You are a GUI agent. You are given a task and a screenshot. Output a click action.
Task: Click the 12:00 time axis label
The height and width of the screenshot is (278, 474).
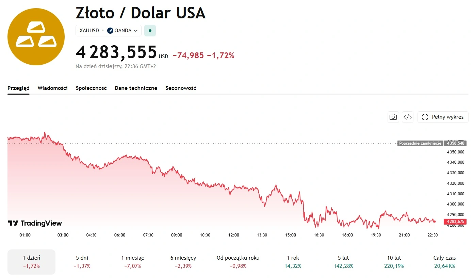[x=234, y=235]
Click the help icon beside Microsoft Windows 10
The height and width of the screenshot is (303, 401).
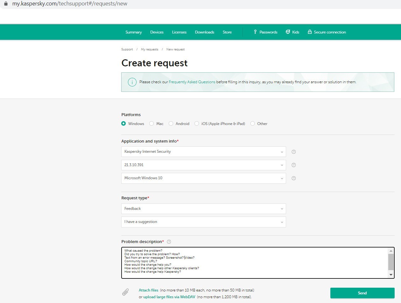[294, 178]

--

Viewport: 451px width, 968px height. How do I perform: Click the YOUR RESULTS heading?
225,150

| Given exercise |
How many lines in the entries above contain the word "width"? Reply with the number alone.

| Solution |
3